Si le contexte macroéconomique a profondément évolué, l’approche consistant à arrêter de se focaliser sur la dette publique accumulée dans le passé pour se concentrer sur la préservation de notre capacité future à emprunter demeure tout à fait pertinente. Céline, qui avait le sens de la formule, avait résumé brillamment l’enjeu dans Mort à crédit : « On ne meurt pas de dettes. On meurt de ne plus pouvoir en faire. »

La décision de réduire son endettement est finalement assimilable à celle de s’acheter une assurance contre le risque de crise de financement. Elle doit donc s’analyser en fonction de l’évolution de deux éléments : le risque de crise ; le coût de l’assurance.

Un monde qui change

1. Un scénario central moins favorable

Sur le plan du risque, le contexte économique de sortie de crise a manifestement évolué.

L’évolution la plus visible tient bien évidemment à l’augmentation brutale du coût de financement des États.

Source : Banque centrale européenne

Déclenchée par les hausses de taux d’intérêt décidées par les banquiers centraux pour juguler l’inflation à brève échéance, elle a provoqué une évolution plus fondamentale de la perception des équilibres économiques de moyen et long termes chez nos créanciers, comme en témoigne l’évolution du coût de financement à 30 ans pour les États notés triple A, passé de 0 à 2,6 %. Avec des anticipations d’inflation à long terme proches de 2 %, le taux réel sans risque est ainsi repassé en territoire positif.

Si les anticipations de taux ont fortement évolué, reste à en apprécier les conséquences pour la soutenabilité de la dette publique, qui dépend aussi d’autres variables macroéconomiques. Une bonne manière d’appréhender l’ampleur du changement est de comparer les prévisions d’avant-crise avec les anticipations actuelles.

Avant la crise, les marchés financiers anticipaient que les taux d’intérêt auxquels se financent les États européens resteraient durablement bas (0,5 % à long terme pour la France avant la crise sanitaire), du fait d’un excès d’épargne sur les besoins d’investissement et d’une préférence pour la sécurité des investisseurs.

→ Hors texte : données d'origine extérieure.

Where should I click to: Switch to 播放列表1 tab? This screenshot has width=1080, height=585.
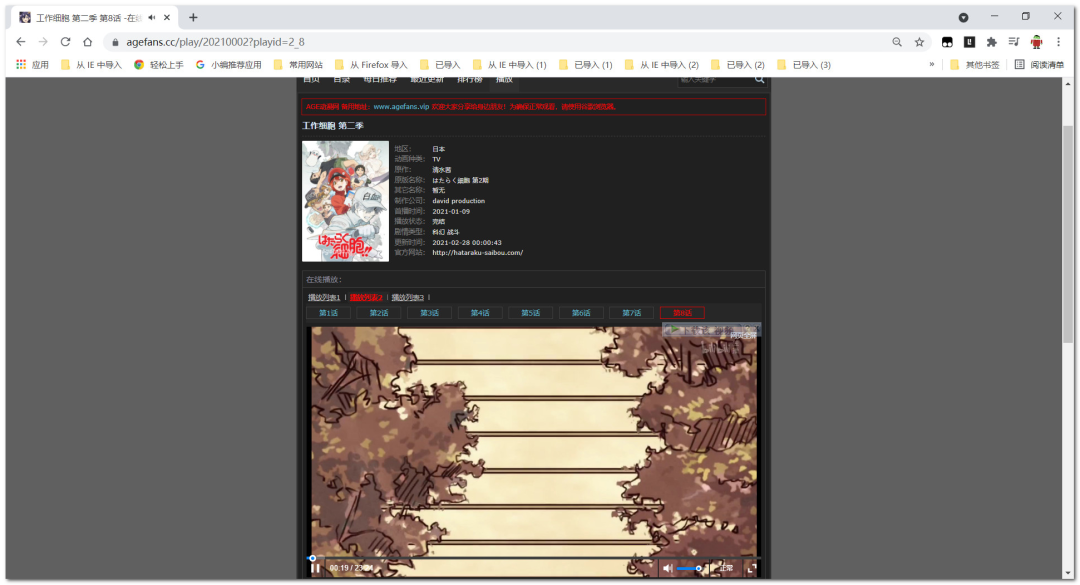tap(324, 297)
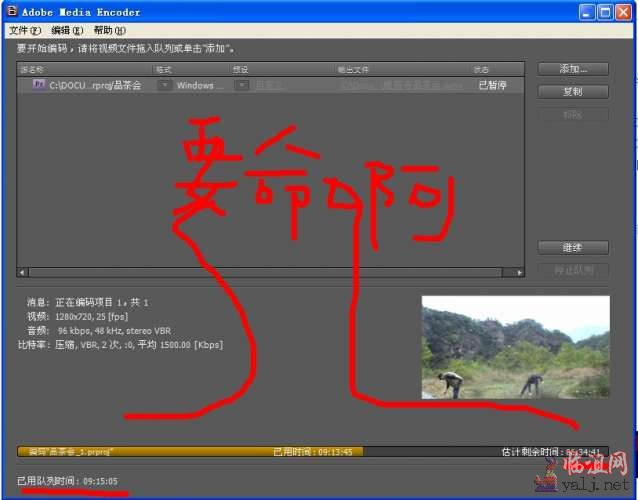The image size is (638, 500).
Task: Open the 帮助 (Help) menu
Action: [103, 31]
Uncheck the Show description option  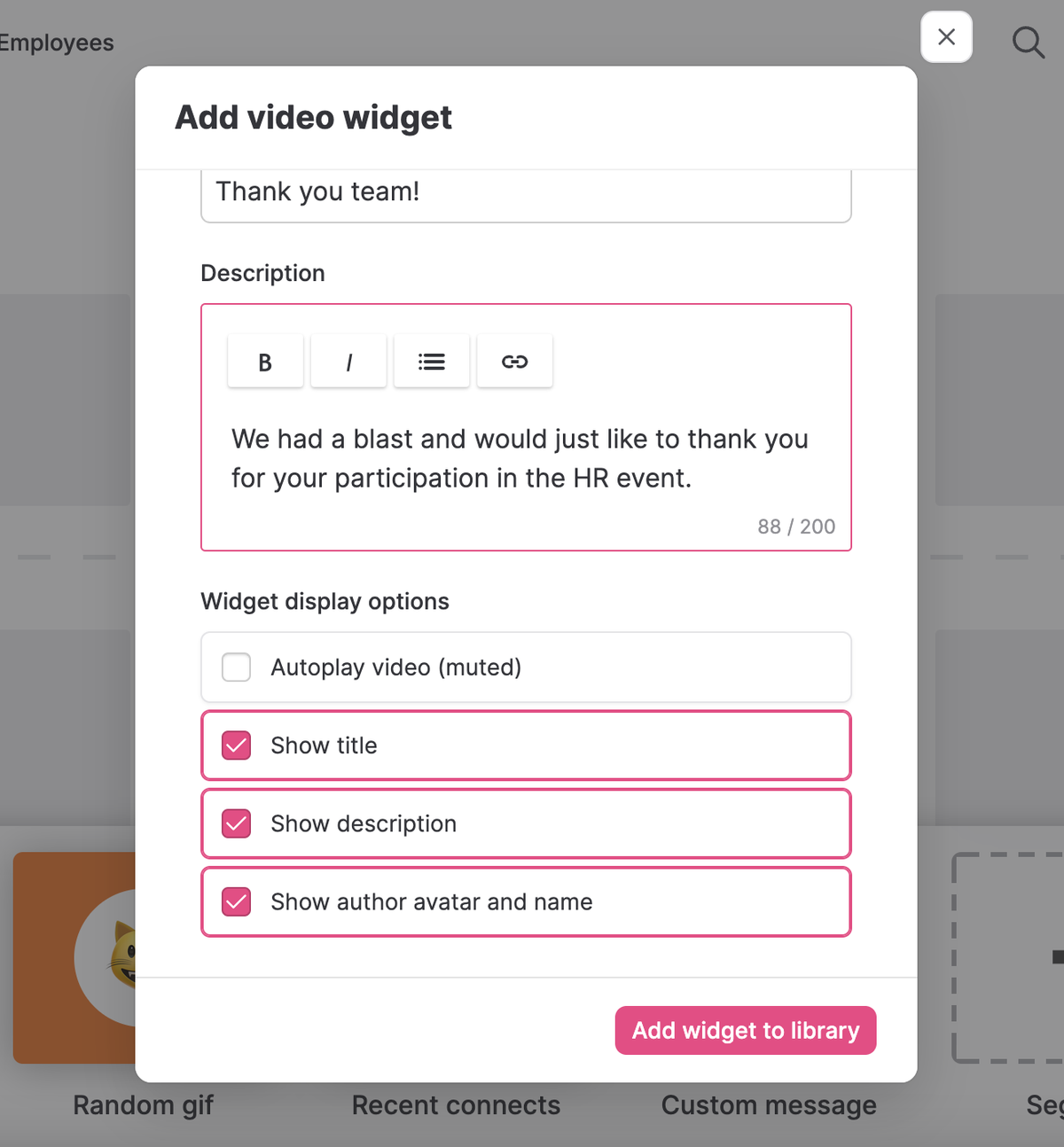pos(237,823)
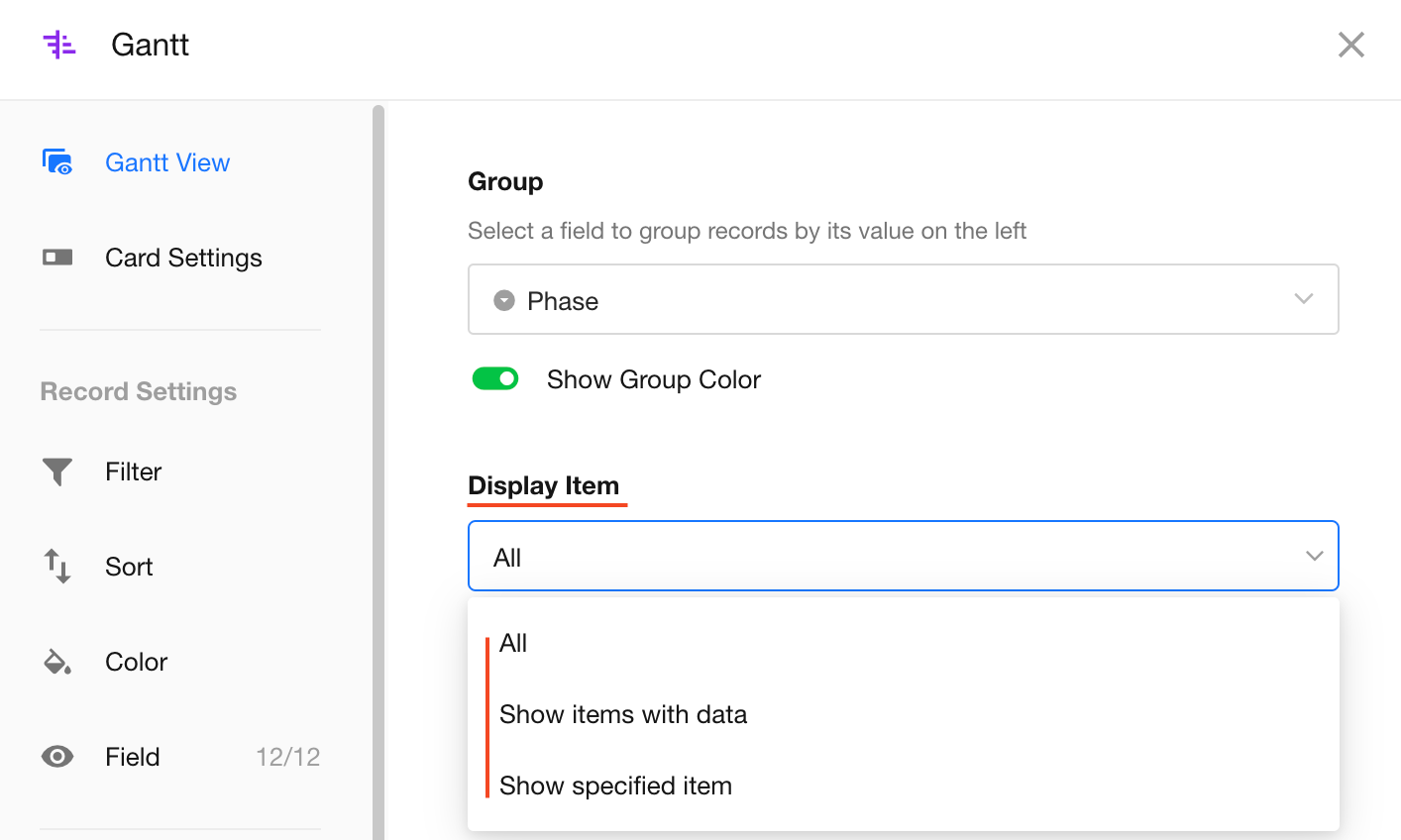Image resolution: width=1401 pixels, height=840 pixels.
Task: Click the Card Settings icon
Action: 57,258
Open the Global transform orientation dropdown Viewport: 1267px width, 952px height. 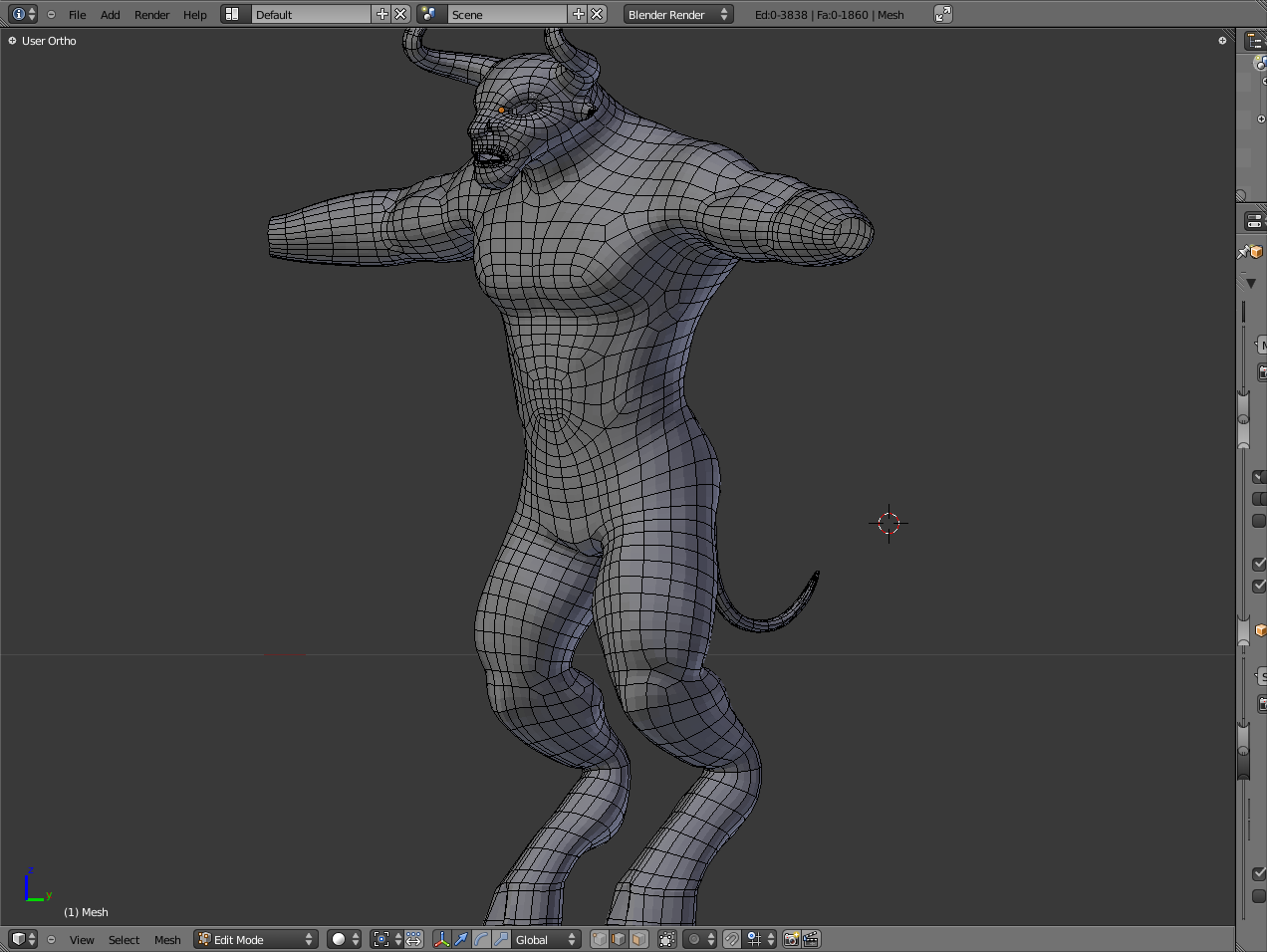[546, 939]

Dans une telle situation, l’arithmétique de la dette devient très favorable : lorsque le taux de croissance de l’économie (croissance réelle + inflation) est fortement supérieur au taux d’intérêt moyen payé sur sa dette, l’endettement peut « diminuer tout seul » même si le pays reste en déficit primaire. Concrètement, pour un pays comme la France, dont la croissance potentielle nominale est d’environ 3 %, un déficit primaire de l’ordre de 1 % du PIB comme observé avant la crise sanitaire aurait été suffisant pour diminuer l’endettement de plus d’1 point de PIB par an. Pas très contraignant !

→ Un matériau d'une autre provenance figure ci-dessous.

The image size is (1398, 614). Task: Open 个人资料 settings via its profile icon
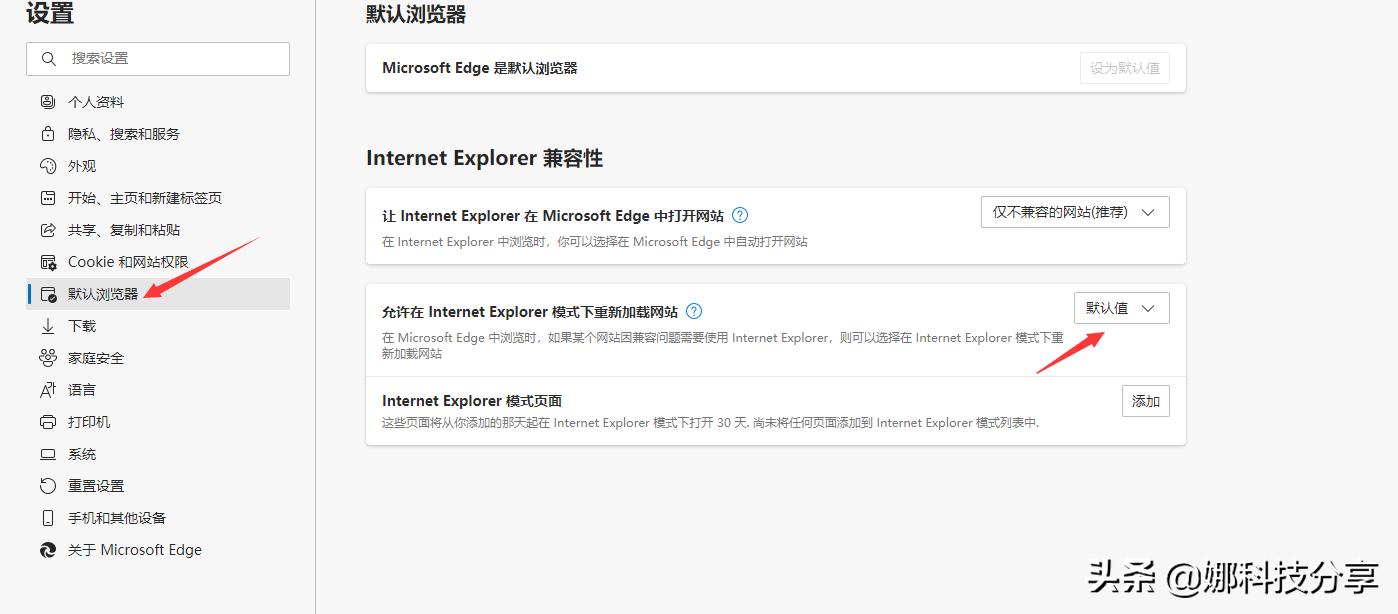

Face à cette vision très optimiste des marchés financiers, les banques et les instituts de conjoncture étaient plus prudents. Dans le cas de la France, ils envisageaient un retour progressif des taux d’intérêt à 10 ans autour de 3 %. Dans ce monde, il n’y a pas de « free lunch » (repas gratuit) : comme le taux moyen payé sur la dette est très proche du taux de croissance, il faut atteindre l’équilibre primaire puis dégager des excédents pour diminuer son endettement.

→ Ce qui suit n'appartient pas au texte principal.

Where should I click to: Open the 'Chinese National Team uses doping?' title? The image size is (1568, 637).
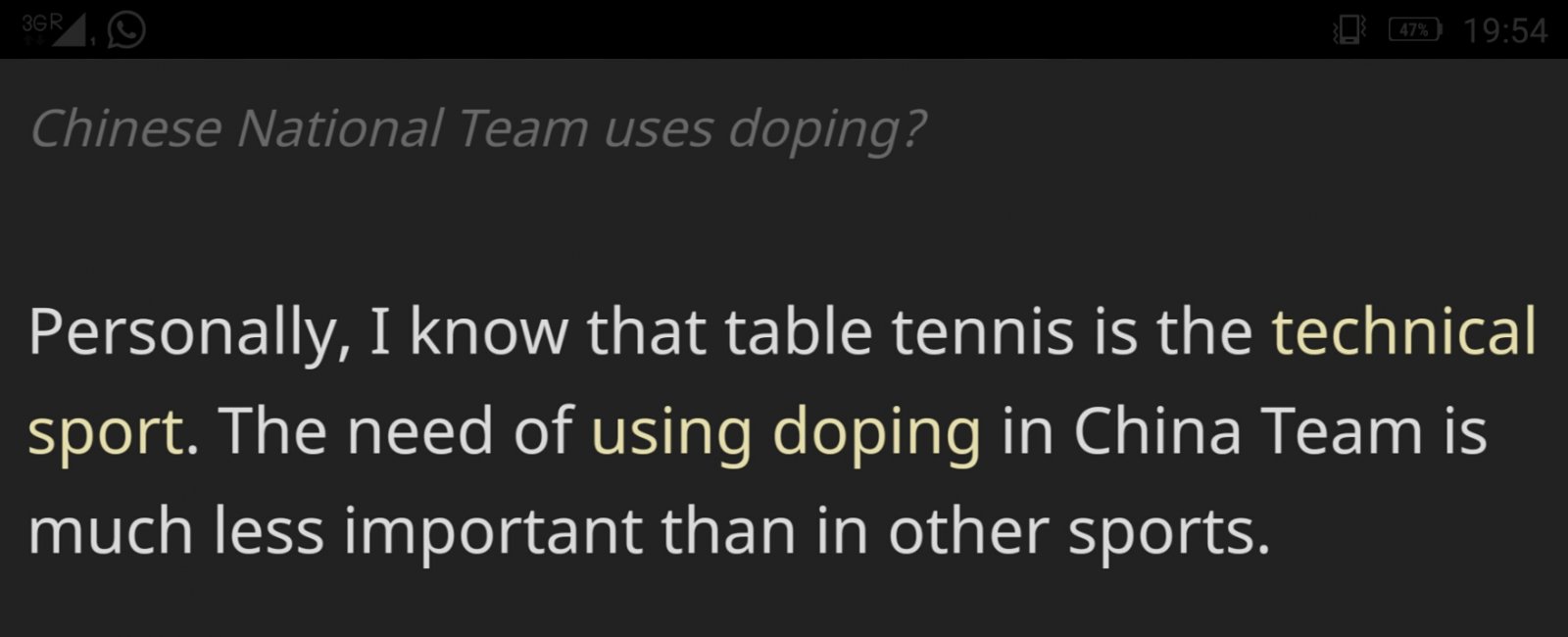coord(477,128)
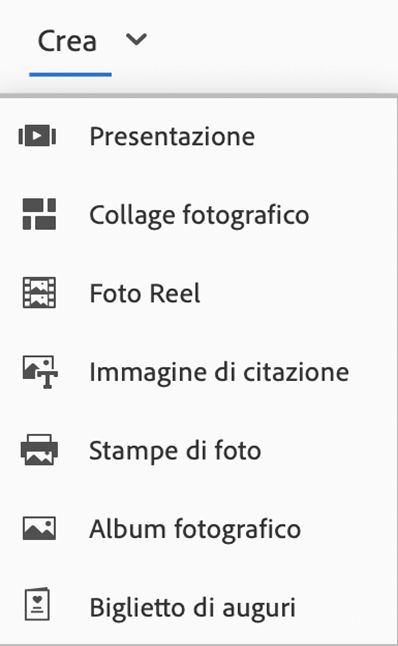Screen dimensions: 398x646
Task: Select the Collage fotografico text entry
Action: tap(199, 215)
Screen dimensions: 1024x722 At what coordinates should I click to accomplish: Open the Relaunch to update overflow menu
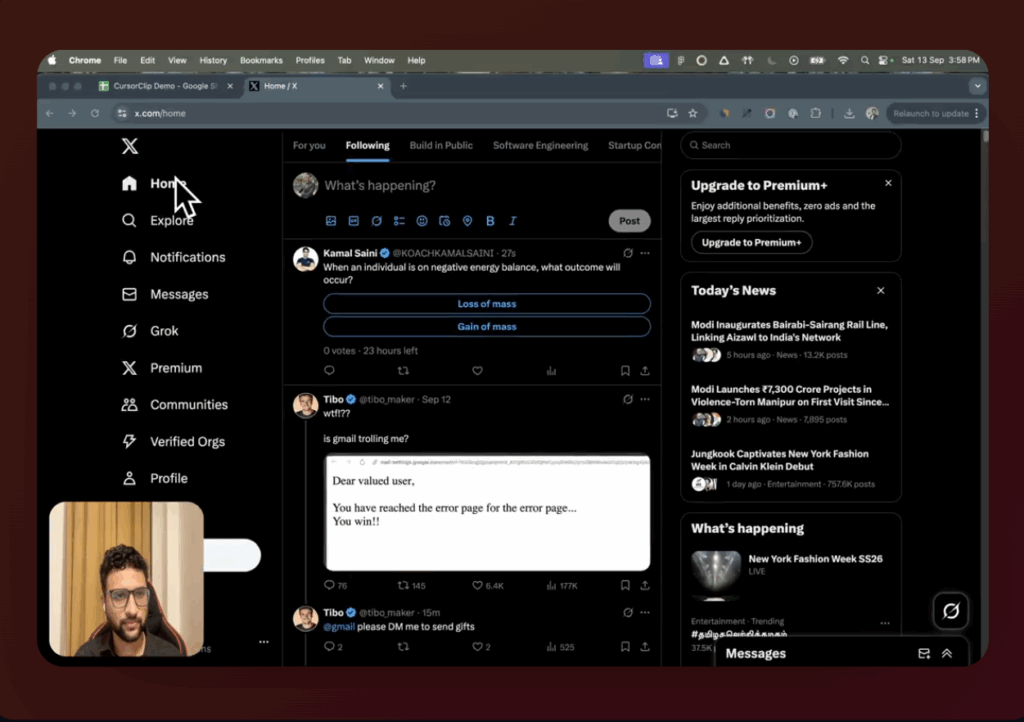pyautogui.click(x=977, y=113)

Qu’en est-il aujourd’hui ? Si les anticipations à long terme sur la croissance française et l’inflation n’ont pas significativement évolué, marchés et instituts de conjoncture s’accordent désormais sur une remontée durable du coût de financement à long terme, autour de 3 % à 10 ans pour la France.

Autrement dit, tous ceux qui nous prêtent de l’argent au quotidien estiment désormais qu’il nous faudra faire un effort d’économies significatif en sortie de crise pour stabiliser puis diminuer l’endettement.  

2. Une incertitude grandissante autour de ce scénario central

À cette évolution de la perception du risque par nos créanciers s’ajoute une hausse de l’incertitude autour de ces prévisions.

Prenons l’exemple de la croissance, qui joue un rôle clé pour assurer la soutenabilité de la dette. La crise sanitaire s’inscrit dans un contexte de hausse de la fréquence des chocs économiques, qui atteint un niveau inédit depuis les années 1950.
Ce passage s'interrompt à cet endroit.